Short problem:
Revise these lines so that every "Viewport" becomes "Display", keeping everything else the same. Leave the pictures out of your answer.

Data entries:
+--
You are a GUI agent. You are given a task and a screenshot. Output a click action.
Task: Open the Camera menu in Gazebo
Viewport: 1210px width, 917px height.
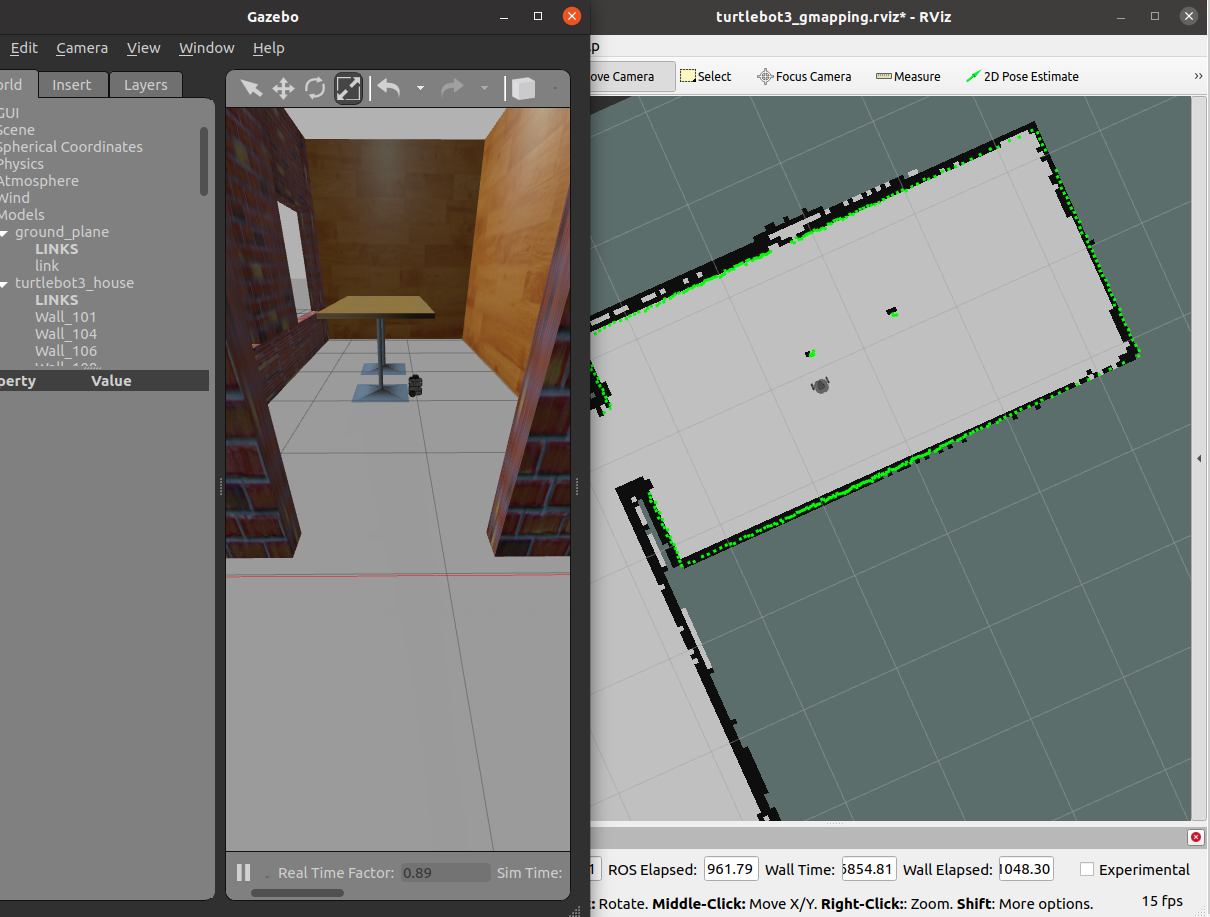pyautogui.click(x=81, y=48)
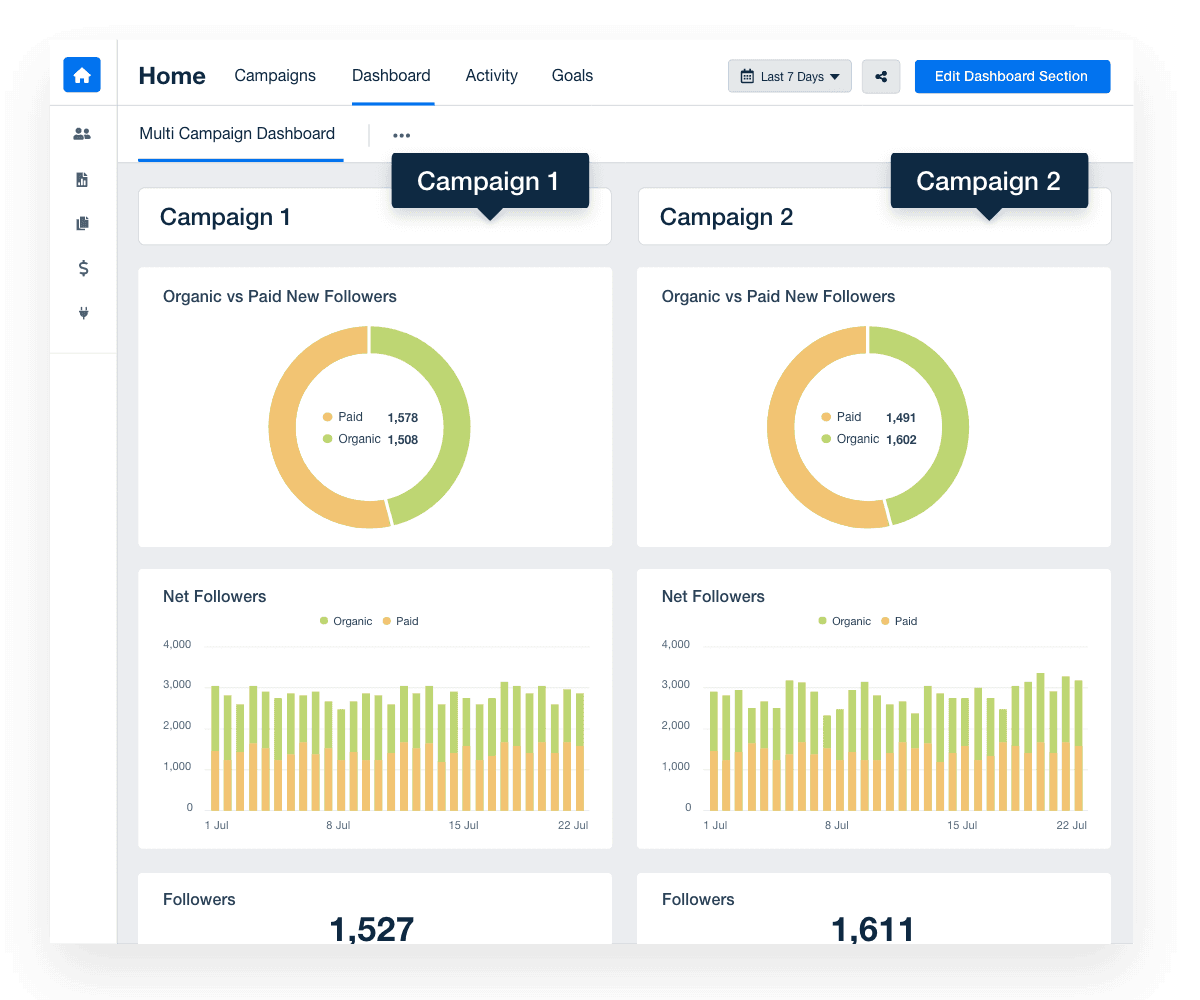This screenshot has width=1200, height=1000.
Task: Open the Last 7 Days date range dropdown
Action: 790,76
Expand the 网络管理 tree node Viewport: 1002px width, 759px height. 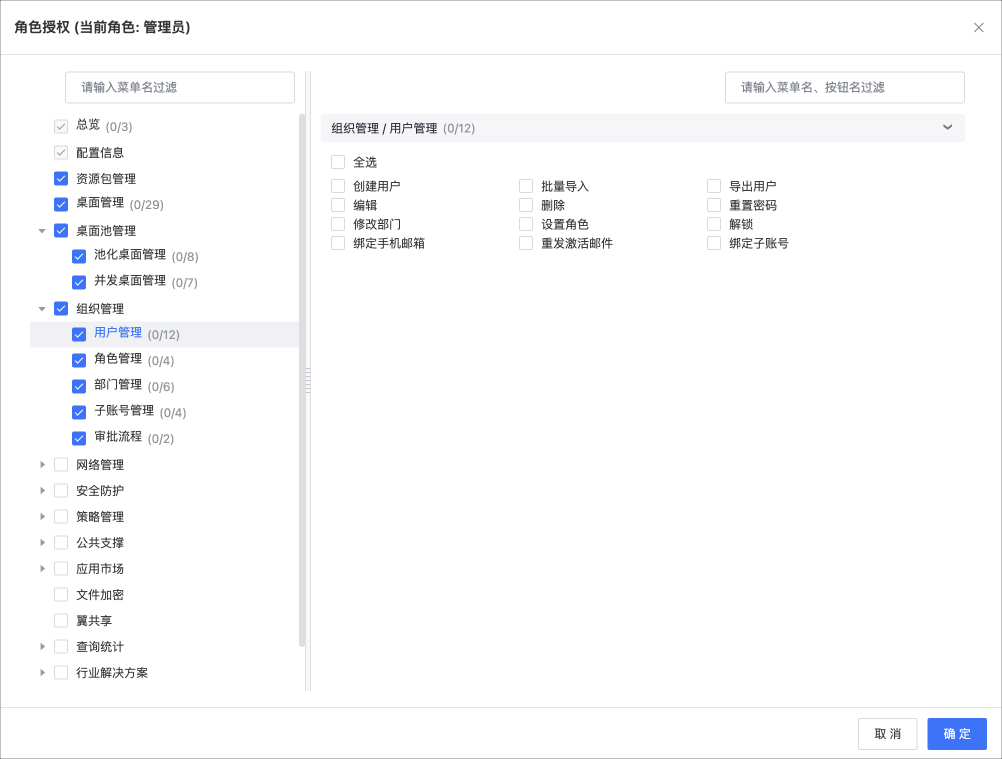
+--
Exercise answer:
You are a GUI agent. You are given a task and a screenshot. Output a click action.
Task: Open the Camera menu in Gazebo
Display: 1210px width, 917px height.
pyautogui.click(x=81, y=48)
This screenshot has width=1200, height=1000.
Task: Open the Last 7 Days date range dropdown
Action: 790,76
Expand the 网络管理 tree node Display: 1002px width, 759px height. 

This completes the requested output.